A chave para entender a obra de Tolkien está numa pequena conferência que proferiu intitulada On Fairy Stories. E o conceito-chave da sua exposição é o de Sub-creation.
A teoria da arte do mundo antigo reduzia-se ao conceito de imitação. É certo que este conceito foi muito mal interpretado. Imitação não significava cópia. Tratava-se de uma imitação essencial que, para o ser, tinha de fugir à tentação imediata e fácil da cópia. Com o advento do Cristianismo uma nova ideia de arte se foi impondo explicitamente: a ideia de sub-criação.
Sub-criação não é criação. Esse outro conceito será essencial para a modernidade que, com o decorrer do tempo, fundando-se cada vez mais no sujeito criador, empreendeu por isso o caminho da idealização até se perder no vazio. Sub-criação foi, pelo contrário, o caminho empreendido pelas lendas e certos mitos antigos. A ideia de um Deus criador ex nihilo e de o homem feito à sua imagem e semelhança veio então acentuar e explicitar a dimensão criativa da arte.
A dimensão criativa da arte, porém, é apenas uma “dimensão”. Daí a necessidade que sentiu Tolkien de fazer e construir lendas e mitos à imagem do mundo antigo. Aí esteve sempre claro que toda a criação partia de uma criação primária. Aberta mas primária. Nada está aberto se, ao mesmo tempo, não está de algum modo fechado. A pura abertura não existe. É uma contradição dos termos. Por isso, o conceito de limitação no mundo antigo era não só negativo como positivo. O que delimita impõe um termo a uma coisa mas, ao mesmo tempo e inversamente, é o princípio a partir do qual uma coisa é.

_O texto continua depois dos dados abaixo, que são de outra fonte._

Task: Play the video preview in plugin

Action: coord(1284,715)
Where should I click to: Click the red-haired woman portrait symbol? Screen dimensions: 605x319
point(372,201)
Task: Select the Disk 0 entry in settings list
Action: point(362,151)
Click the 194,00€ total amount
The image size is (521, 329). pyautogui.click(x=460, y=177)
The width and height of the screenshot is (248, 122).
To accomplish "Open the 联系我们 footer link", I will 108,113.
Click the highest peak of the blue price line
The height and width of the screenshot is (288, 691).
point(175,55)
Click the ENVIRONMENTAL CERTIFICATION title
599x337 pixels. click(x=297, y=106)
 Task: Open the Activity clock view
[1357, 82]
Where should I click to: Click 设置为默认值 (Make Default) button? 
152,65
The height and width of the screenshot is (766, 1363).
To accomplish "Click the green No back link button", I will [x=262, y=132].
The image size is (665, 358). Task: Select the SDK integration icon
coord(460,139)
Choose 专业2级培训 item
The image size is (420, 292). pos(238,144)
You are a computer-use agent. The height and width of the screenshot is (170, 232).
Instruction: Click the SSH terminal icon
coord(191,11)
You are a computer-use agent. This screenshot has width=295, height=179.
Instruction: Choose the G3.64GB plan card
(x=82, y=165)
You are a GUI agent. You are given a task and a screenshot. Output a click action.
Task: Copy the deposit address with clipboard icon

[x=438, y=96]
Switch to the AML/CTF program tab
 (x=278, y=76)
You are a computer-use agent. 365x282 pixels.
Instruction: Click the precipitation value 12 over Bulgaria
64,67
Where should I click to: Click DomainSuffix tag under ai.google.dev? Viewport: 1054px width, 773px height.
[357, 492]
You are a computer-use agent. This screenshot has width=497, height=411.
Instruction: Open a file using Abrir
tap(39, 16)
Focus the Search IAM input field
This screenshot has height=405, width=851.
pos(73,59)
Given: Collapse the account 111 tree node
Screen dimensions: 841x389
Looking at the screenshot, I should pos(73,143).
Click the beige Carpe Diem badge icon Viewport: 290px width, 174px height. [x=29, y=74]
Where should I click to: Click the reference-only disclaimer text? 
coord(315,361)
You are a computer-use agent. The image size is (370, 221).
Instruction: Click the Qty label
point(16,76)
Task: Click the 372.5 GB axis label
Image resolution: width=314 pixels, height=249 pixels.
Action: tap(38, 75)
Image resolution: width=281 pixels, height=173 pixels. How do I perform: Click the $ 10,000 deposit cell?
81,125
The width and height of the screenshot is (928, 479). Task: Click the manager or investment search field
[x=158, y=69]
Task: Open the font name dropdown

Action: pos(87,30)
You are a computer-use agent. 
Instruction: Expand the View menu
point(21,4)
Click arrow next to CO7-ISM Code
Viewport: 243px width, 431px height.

Posto isto, perguntamos: o que pretendeu Tolkien com o Senhor dos Anéis? Dar espaço à incoercível liberdade de criar. E assim deve ser lido O Senhor dos Anéis: desfrutar da liberdade de criação do homem. Melhor: desfrutar do que o homem livremente criou. Há Hobbits. Há Elfos. Isto não chega?
Mas neste ponto devemos insistir que se parte sempre de uma criação primária, que a criação humana é sub-criação. Neste sentido, o mundo a criar deve guardar relação com o mundo primário (primary world). E aqui abrem-se dois caminhos: construir um mundo que basicamente seja uma alegoria ou analogia do mundo primário ou construir um mundo que explore as vias abertas por esse mesmo mundo primário. O segundo caminho é o do Senhor dos Anéis.
Sendo assim, é certo que o Cristianismo está na base da sua criação. Mas Tolkien volta sempre ao mesmo ponto: I have deliberately written a tale, which is built on or out of certain “religious” ideas, but is not an allegory of them (or anything else) (Letter 212).
Uma nota final sobre a questão de O Senhor dos Anéis não apresentar nenhuma grande paixão. A mesma crítica foi feita ao poema épico Beowulf . E a resposta de Tolkien é magnífica: Beowulf is a man, and that for him and many is sufficient tragedy. O que o homem não pode mesmo prescindir é da amizade.